START Material for the task

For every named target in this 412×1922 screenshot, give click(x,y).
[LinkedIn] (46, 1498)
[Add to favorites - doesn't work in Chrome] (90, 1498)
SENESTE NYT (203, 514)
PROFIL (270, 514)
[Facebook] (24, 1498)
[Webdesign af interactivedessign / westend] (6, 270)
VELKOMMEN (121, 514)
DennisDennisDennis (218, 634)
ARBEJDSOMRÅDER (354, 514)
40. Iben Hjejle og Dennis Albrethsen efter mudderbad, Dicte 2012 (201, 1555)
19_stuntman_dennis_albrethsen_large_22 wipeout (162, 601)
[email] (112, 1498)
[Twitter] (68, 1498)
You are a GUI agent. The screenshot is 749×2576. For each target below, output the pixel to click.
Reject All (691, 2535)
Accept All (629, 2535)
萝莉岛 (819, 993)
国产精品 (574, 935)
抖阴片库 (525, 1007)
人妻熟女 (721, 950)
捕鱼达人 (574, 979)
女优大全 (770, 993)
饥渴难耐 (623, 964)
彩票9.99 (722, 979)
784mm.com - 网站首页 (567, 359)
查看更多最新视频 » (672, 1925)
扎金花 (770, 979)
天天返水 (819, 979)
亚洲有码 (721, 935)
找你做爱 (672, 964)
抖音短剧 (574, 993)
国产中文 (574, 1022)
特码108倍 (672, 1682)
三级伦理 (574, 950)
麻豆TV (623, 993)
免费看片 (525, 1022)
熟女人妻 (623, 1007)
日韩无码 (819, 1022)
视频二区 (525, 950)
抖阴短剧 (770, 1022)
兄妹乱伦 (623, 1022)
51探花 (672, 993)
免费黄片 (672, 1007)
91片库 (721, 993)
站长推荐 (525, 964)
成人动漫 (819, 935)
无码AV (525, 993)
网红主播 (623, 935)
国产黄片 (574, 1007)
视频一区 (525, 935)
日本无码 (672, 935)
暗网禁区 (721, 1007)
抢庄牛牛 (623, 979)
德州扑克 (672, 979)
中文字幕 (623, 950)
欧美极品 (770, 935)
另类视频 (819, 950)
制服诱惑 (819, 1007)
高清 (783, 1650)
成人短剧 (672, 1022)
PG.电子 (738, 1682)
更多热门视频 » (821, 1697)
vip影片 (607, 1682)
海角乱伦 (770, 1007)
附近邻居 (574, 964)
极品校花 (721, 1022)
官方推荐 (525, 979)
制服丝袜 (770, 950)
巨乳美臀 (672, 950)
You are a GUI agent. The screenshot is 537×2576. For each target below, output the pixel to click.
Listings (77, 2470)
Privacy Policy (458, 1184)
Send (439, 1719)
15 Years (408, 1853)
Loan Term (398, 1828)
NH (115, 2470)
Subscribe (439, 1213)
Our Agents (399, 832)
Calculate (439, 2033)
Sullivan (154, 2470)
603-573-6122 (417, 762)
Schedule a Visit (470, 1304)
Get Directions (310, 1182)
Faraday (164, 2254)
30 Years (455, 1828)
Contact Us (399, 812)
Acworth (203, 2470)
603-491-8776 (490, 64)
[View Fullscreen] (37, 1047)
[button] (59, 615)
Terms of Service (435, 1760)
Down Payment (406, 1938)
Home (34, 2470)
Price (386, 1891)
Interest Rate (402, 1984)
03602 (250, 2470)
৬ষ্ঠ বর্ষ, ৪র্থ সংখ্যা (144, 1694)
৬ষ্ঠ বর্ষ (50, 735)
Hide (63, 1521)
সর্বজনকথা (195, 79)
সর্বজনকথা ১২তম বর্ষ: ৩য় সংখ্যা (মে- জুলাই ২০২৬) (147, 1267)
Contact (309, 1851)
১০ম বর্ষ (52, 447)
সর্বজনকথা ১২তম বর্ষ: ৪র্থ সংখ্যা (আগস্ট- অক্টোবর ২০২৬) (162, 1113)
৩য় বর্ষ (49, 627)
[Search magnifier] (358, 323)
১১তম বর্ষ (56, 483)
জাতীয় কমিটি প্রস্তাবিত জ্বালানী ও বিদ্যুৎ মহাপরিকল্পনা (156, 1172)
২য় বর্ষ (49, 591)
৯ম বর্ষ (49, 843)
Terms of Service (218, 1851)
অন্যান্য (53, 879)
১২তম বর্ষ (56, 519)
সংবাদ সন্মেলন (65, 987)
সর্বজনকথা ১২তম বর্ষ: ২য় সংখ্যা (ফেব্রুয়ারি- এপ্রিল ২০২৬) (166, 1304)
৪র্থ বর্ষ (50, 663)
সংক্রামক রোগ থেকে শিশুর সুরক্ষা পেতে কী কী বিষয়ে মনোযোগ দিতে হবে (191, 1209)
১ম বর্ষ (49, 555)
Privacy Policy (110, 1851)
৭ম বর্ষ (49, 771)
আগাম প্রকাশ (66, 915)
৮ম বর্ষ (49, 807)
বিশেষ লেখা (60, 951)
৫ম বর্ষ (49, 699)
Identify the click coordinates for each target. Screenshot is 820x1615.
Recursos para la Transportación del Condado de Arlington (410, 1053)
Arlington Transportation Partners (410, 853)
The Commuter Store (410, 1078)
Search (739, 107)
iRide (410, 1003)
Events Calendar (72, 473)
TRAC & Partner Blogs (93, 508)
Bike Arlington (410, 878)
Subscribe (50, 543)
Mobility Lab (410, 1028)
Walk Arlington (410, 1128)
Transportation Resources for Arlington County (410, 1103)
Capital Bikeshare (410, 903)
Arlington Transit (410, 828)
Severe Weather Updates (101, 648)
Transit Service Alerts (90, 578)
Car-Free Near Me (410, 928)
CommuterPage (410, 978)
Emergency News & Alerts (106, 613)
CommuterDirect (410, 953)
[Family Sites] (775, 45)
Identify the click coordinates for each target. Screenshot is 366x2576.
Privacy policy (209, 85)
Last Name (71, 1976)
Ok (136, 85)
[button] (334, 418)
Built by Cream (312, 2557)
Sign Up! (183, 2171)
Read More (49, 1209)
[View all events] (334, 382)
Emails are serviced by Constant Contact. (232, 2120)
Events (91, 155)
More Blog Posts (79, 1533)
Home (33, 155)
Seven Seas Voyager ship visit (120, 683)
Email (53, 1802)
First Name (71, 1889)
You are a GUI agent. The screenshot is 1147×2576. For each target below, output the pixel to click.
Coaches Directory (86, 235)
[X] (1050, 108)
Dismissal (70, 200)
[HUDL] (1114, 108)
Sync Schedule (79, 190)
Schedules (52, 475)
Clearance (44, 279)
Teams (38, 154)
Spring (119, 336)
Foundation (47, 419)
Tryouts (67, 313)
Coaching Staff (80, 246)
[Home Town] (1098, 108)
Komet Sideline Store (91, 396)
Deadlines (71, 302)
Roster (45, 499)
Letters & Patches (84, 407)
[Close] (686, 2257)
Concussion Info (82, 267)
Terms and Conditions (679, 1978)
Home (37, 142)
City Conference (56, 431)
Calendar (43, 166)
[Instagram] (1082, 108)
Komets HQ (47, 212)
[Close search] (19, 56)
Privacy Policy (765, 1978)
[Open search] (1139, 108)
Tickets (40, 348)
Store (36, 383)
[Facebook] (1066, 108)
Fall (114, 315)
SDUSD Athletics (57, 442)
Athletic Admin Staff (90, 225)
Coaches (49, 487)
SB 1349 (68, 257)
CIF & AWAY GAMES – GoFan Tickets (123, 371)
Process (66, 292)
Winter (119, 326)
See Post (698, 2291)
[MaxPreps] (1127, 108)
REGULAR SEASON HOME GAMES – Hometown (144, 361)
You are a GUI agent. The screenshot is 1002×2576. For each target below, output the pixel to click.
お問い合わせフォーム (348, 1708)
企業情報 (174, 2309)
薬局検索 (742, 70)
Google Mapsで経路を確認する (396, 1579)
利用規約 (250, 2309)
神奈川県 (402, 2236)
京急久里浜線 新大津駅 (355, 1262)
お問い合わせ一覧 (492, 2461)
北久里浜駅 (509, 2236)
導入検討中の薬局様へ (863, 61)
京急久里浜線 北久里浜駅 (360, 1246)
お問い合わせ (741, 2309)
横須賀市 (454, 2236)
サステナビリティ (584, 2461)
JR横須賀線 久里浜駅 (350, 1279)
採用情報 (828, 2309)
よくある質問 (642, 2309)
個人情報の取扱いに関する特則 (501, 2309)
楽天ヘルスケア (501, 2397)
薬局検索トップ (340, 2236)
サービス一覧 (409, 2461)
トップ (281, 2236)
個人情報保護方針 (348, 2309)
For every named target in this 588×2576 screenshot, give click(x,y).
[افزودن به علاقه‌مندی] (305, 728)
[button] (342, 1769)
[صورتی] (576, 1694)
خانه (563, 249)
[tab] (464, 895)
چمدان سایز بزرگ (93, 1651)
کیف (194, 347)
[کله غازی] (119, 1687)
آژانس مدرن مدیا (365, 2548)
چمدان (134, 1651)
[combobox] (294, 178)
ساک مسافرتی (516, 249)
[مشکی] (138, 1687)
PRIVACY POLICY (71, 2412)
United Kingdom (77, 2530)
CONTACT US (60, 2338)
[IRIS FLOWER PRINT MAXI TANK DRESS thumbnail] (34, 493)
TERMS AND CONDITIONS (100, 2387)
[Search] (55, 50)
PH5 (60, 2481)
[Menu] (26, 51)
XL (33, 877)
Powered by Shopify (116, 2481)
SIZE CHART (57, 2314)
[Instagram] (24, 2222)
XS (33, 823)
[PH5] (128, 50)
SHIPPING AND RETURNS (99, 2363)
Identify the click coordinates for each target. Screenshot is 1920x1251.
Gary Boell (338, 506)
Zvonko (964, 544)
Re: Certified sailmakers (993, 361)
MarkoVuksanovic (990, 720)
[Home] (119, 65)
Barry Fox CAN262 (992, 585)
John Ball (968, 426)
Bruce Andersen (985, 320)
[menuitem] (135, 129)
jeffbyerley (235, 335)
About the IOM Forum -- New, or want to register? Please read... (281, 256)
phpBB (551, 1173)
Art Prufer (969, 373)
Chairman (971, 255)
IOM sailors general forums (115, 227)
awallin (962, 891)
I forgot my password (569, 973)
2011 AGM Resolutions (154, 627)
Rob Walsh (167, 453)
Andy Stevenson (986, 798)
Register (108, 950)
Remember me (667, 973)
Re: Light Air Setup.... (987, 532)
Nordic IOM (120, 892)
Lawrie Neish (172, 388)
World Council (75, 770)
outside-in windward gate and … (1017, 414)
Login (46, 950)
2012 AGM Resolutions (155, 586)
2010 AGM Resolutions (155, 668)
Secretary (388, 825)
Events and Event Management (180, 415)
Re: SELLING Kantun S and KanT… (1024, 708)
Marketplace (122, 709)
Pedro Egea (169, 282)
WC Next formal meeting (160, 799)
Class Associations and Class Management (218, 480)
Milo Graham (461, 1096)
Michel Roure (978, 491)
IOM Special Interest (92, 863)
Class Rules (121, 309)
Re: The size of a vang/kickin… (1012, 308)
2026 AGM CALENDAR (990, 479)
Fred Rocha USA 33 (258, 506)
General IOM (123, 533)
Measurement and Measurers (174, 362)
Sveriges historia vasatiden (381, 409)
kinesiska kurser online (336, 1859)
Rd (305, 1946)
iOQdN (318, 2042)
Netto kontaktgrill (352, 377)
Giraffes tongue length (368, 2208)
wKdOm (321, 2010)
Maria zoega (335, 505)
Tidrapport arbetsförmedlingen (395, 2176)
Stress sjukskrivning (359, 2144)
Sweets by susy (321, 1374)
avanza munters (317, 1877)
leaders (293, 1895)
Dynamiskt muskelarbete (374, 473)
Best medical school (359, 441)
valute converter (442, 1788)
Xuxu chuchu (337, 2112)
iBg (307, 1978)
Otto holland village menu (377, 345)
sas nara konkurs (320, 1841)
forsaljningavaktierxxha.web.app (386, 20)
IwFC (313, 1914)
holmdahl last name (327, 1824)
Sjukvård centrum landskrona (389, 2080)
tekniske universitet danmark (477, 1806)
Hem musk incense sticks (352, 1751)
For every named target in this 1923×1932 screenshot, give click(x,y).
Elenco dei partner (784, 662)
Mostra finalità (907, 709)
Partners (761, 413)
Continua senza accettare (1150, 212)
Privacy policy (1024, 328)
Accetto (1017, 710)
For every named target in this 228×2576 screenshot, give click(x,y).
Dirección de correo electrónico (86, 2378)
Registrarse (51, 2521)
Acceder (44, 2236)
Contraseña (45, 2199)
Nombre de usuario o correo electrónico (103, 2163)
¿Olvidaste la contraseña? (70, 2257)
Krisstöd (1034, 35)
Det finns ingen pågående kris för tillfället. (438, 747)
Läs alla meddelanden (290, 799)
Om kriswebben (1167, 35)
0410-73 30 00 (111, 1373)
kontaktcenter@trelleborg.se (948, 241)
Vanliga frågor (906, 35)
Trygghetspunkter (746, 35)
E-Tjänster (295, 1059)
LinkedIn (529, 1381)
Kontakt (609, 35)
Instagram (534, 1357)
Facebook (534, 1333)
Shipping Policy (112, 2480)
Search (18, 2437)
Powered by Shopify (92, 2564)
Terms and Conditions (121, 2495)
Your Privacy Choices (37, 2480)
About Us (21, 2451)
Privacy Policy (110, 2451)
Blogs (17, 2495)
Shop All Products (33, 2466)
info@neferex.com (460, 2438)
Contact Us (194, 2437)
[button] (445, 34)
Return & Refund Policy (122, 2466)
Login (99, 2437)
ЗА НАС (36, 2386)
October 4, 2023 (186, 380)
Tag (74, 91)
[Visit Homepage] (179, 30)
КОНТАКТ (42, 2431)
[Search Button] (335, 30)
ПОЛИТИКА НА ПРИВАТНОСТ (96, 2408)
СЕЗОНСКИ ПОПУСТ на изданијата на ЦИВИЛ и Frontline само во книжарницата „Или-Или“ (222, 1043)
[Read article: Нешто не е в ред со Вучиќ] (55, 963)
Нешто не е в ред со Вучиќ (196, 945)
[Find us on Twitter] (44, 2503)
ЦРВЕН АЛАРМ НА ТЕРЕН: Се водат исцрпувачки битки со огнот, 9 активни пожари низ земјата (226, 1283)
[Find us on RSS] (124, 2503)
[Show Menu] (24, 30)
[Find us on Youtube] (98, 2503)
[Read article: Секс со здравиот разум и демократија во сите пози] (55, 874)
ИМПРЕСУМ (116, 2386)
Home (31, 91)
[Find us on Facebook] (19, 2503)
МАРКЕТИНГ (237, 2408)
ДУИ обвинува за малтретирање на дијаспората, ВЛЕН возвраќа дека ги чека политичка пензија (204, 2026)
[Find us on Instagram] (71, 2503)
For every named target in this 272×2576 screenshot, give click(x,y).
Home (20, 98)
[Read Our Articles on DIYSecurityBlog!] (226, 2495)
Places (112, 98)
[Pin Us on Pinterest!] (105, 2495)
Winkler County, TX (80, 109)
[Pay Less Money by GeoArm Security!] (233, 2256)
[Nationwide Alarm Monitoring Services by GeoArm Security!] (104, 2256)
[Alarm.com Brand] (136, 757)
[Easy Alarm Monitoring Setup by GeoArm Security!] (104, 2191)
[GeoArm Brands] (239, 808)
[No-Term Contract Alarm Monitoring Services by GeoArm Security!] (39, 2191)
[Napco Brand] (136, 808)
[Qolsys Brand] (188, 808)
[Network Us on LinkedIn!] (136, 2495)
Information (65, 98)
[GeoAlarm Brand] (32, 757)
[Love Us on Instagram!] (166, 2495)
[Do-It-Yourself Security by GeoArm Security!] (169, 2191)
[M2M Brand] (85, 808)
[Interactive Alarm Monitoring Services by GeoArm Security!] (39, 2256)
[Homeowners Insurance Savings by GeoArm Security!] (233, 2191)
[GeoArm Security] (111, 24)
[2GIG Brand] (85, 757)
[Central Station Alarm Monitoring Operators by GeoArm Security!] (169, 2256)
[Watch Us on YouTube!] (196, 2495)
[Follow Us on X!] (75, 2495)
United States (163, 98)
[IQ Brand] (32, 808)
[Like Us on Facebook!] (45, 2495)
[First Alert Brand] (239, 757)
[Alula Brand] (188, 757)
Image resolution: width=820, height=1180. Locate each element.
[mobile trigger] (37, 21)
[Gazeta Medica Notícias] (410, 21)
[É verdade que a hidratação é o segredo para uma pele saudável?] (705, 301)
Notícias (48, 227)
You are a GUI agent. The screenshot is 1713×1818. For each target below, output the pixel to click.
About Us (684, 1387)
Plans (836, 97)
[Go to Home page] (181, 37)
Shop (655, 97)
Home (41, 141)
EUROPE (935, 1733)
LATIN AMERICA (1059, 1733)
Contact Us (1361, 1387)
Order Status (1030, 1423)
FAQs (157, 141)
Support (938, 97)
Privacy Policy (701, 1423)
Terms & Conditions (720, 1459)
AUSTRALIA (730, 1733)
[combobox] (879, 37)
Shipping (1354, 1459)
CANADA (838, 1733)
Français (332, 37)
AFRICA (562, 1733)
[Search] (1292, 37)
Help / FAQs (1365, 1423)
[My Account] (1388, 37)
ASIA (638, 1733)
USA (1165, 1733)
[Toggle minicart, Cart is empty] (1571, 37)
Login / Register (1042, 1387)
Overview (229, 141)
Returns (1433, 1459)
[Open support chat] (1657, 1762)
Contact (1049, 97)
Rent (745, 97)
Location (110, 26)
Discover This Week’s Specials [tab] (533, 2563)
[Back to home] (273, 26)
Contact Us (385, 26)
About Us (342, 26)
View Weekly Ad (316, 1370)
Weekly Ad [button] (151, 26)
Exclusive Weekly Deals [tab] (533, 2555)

END Material for the task

* Activity
Please copy the lines in the records above between the one holding "[tab] (464, 895)" and the one holding "Register (108, 950)", inclusive, exactly and with no other line.

* Solution
[tab] (464, 895)
چمدان سایز بزرگ (93, 1651)
کیف (194, 347)
[کله غازی] (119, 1687)
آژانس مدرن مدیا (365, 2548)
چمدان (134, 1651)
[combobox] (294, 178)
ساک مسافرتی (516, 249)
[مشکی] (138, 1687)
PRIVACY POLICY (71, 2412)
United Kingdom (77, 2530)
CONTACT US (60, 2338)
[IRIS FLOWER PRINT MAXI TANK DRESS thumbnail] (34, 493)
TERMS AND CONDITIONS (100, 2387)
[Search] (55, 50)
PH5 (60, 2481)
[Menu] (26, 51)
XL (33, 877)
Powered by Shopify (116, 2481)
SIZE CHART (57, 2314)
[Instagram] (24, 2222)
XS (33, 823)
[PH5] (128, 50)
SHIPPING AND RETURNS (99, 2363)
Identify the click coordinates for each target. Screenshot is 1920x1251.
Gary Boell (338, 506)
Zvonko (964, 544)
Re: Certified sailmakers (993, 361)
MarkoVuksanovic (990, 720)
[Home] (119, 65)
Barry Fox CAN262 (992, 585)
John Ball (968, 426)
Bruce Andersen (985, 320)
[menuitem] (135, 129)
jeffbyerley (235, 335)
About the IOM Forum -- New, or want to register? Please read... (281, 256)
phpBB (551, 1173)
Art Prufer (969, 373)
Chairman (971, 255)
IOM sailors general forums (115, 227)
awallin (962, 891)
I forgot my password (569, 973)
2011 AGM Resolutions (154, 627)
Rob Walsh (167, 453)
Andy Stevenson (986, 798)
Register (108, 950)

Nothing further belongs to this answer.